• _Your goal_
Copy the data. Keep every character as given.

──────── Raw data ────────

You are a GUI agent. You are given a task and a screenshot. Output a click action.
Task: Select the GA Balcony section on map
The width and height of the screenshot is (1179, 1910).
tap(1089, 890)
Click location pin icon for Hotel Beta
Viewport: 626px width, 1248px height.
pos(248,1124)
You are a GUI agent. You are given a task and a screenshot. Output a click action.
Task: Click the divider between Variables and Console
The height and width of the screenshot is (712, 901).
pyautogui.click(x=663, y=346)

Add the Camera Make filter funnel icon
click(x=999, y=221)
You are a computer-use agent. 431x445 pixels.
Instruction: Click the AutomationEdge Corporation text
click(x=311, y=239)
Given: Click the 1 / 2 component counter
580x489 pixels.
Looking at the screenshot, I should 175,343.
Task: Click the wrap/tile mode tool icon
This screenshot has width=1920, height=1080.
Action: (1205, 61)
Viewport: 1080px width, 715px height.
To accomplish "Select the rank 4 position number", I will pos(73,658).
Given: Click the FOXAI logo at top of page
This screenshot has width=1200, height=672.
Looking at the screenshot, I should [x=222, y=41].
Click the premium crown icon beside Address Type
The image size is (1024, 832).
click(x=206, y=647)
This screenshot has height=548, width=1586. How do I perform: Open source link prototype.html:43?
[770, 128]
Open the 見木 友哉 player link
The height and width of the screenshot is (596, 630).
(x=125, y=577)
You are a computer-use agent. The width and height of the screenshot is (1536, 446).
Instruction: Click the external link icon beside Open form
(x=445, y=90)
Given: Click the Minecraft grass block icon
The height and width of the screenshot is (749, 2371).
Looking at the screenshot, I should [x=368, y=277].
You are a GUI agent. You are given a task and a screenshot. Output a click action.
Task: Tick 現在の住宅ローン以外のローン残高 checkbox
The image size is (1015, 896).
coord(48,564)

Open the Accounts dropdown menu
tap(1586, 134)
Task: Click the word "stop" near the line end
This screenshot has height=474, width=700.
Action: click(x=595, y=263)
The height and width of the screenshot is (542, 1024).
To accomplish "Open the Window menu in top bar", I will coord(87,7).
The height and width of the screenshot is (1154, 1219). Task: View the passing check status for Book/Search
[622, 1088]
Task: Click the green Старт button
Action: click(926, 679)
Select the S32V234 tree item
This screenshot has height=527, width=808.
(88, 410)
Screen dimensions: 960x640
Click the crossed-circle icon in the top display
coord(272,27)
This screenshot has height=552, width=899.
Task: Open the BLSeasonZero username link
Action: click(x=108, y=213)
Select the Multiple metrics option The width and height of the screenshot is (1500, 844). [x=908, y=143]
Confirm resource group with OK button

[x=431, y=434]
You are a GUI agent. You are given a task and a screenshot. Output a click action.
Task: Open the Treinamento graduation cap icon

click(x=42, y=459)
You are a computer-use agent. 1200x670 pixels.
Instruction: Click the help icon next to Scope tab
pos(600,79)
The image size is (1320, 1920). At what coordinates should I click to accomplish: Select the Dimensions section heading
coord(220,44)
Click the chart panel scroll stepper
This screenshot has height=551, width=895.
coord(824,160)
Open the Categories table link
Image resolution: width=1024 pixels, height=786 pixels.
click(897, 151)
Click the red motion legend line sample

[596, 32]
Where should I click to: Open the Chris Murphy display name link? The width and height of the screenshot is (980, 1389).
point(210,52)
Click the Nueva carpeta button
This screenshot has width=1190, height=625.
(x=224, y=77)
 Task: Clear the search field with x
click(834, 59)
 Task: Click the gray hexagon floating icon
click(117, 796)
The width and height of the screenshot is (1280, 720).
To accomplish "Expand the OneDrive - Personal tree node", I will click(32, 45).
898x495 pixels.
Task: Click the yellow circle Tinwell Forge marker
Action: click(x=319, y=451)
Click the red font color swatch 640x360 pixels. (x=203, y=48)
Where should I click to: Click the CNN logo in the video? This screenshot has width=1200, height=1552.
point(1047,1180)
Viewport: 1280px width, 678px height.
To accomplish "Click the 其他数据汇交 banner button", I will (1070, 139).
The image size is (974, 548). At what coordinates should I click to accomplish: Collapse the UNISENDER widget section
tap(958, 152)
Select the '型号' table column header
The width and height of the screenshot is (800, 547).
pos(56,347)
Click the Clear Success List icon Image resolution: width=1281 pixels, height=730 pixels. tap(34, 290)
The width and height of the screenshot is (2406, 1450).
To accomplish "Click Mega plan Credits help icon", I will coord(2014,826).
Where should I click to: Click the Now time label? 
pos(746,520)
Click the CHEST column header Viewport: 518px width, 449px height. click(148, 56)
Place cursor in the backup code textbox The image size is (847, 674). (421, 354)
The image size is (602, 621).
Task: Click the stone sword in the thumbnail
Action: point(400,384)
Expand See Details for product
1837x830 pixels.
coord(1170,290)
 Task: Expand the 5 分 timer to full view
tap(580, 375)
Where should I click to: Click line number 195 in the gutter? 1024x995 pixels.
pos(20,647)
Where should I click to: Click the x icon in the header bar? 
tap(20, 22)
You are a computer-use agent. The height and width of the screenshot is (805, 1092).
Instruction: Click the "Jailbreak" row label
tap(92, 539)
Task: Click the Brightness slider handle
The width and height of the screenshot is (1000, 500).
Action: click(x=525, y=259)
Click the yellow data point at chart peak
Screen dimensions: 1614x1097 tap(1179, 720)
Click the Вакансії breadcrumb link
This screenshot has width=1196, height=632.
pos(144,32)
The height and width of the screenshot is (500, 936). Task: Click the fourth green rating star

────────

• _Solution to the problem_
You are a GUI agent. You are given a task and a screenshot. Output a click action.
Task: Select the GA Balcony section on map
The width and height of the screenshot is (1179, 1910).
tap(1089, 890)
Click location pin icon for Hotel Beta
Viewport: 626px width, 1248px height.
pos(248,1124)
You are a GUI agent. You are given a task and a screenshot. Output a click action.
Task: Click the divider between Variables and Console
The height and width of the screenshot is (712, 901).
pyautogui.click(x=663, y=346)

Add the Camera Make filter funnel icon
click(x=999, y=221)
You are a computer-use agent. 431x445 pixels.
Instruction: Click the AutomationEdge Corporation text
click(x=311, y=239)
Given: Click the 1 / 2 component counter
580x489 pixels.
Looking at the screenshot, I should 175,343.
Task: Click the wrap/tile mode tool icon
This screenshot has width=1920, height=1080.
Action: (1205, 61)
Viewport: 1080px width, 715px height.
To accomplish "Select the rank 4 position number", I will pos(73,658).
Given: Click the FOXAI logo at top of page
This screenshot has width=1200, height=672.
Looking at the screenshot, I should [x=222, y=41].
Click the premium crown icon beside Address Type
The image size is (1024, 832).
click(x=206, y=647)
This screenshot has height=548, width=1586. How do I perform: Open source link prototype.html:43?
[770, 128]
Open the 見木 友哉 player link
The height and width of the screenshot is (596, 630).
(x=125, y=577)
You are a computer-use agent. The width and height of the screenshot is (1536, 446).
Instruction: Click the external link icon beside Open form
(x=445, y=90)
Given: Click the Minecraft grass block icon
The height and width of the screenshot is (749, 2371).
Looking at the screenshot, I should [x=368, y=277].
You are a GUI agent. You are given a task and a screenshot. Output a click action.
Task: Tick 現在の住宅ローン以外のローン残高 checkbox
The image size is (1015, 896).
coord(48,564)

Open the Accounts dropdown menu
tap(1586, 134)
Task: Click the word "stop" near the line end
This screenshot has height=474, width=700.
Action: click(x=595, y=263)
The height and width of the screenshot is (542, 1024).
To accomplish "Open the Window menu in top bar", I will coord(87,7).
The height and width of the screenshot is (1154, 1219). Task: View the passing check status for Book/Search
[622, 1088]
Task: Click the green Старт button
Action: click(926, 679)
Select the S32V234 tree item
This screenshot has height=527, width=808.
(88, 410)
Screen dimensions: 960x640
Click the crossed-circle icon in the top display
coord(272,27)
This screenshot has height=552, width=899.
Task: Open the BLSeasonZero username link
Action: click(x=108, y=213)
Select the Multiple metrics option The width and height of the screenshot is (1500, 844). [x=908, y=143]
Confirm resource group with OK button

[x=431, y=434]
You are a GUI agent. You are given a task and a screenshot. Output a click action.
Task: Open the Treinamento graduation cap icon

click(x=42, y=459)
You are a computer-use agent. 1200x670 pixels.
Instruction: Click the help icon next to Scope tab
pos(600,79)
The image size is (1320, 1920). At what coordinates should I click to accomplish: Select the Dimensions section heading
coord(220,44)
Click the chart panel scroll stepper
This screenshot has height=551, width=895.
coord(824,160)
Open the Categories table link
Image resolution: width=1024 pixels, height=786 pixels.
click(897, 151)
Click the red motion legend line sample

[596, 32]
Where should I click to: Open the Chris Murphy display name link? The width and height of the screenshot is (980, 1389).
point(210,52)
Click the Nueva carpeta button
This screenshot has width=1190, height=625.
(x=224, y=77)
 Task: Clear the search field with x
click(834, 59)
 Task: Click the gray hexagon floating icon
click(117, 796)
The width and height of the screenshot is (1280, 720).
To accomplish "Expand the OneDrive - Personal tree node", I will click(32, 45).
898x495 pixels.
Task: Click the yellow circle Tinwell Forge marker
Action: click(x=319, y=451)
Click the red font color swatch 640x360 pixels. (x=203, y=48)
Where should I click to: Click the CNN logo in the video? This screenshot has width=1200, height=1552.
point(1047,1180)
Viewport: 1280px width, 678px height.
To accomplish "Click the 其他数据汇交 banner button", I will (1070, 139).
The image size is (974, 548). At what coordinates should I click to accomplish: Collapse the UNISENDER widget section
tap(958, 152)
Select the '型号' table column header
The width and height of the screenshot is (800, 547).
pos(56,347)
Click the Clear Success List icon Image resolution: width=1281 pixels, height=730 pixels. tap(34, 290)
The width and height of the screenshot is (2406, 1450).
To accomplish "Click Mega plan Credits help icon", I will coord(2014,826).
Where should I click to: Click the Now time label? 
pos(746,520)
Click the CHEST column header Viewport: 518px width, 449px height. click(148, 56)
Place cursor in the backup code textbox The image size is (847, 674). (421, 354)
The image size is (602, 621).
Task: Click the stone sword in the thumbnail
Action: point(400,384)
Expand See Details for product
1837x830 pixels.
coord(1170,290)
 Task: Expand the 5 分 timer to full view
tap(580, 375)
Where should I click to: Click line number 195 in the gutter? 1024x995 pixels.
pos(20,647)
Where should I click to: Click the x icon in the header bar? 
tap(20, 22)
You are a computer-use agent. The height and width of the screenshot is (805, 1092).
Instruction: Click the "Jailbreak" row label
tap(92, 539)
Task: Click the Brightness slider handle
The width and height of the screenshot is (1000, 500).
Action: click(x=525, y=259)
Click the yellow data point at chart peak
Screen dimensions: 1614x1097 tap(1179, 720)
Click the Вакансії breadcrumb link
This screenshot has width=1196, height=632.
pos(144,32)
The height and width of the screenshot is (500, 936). Task: Click the fourth green rating star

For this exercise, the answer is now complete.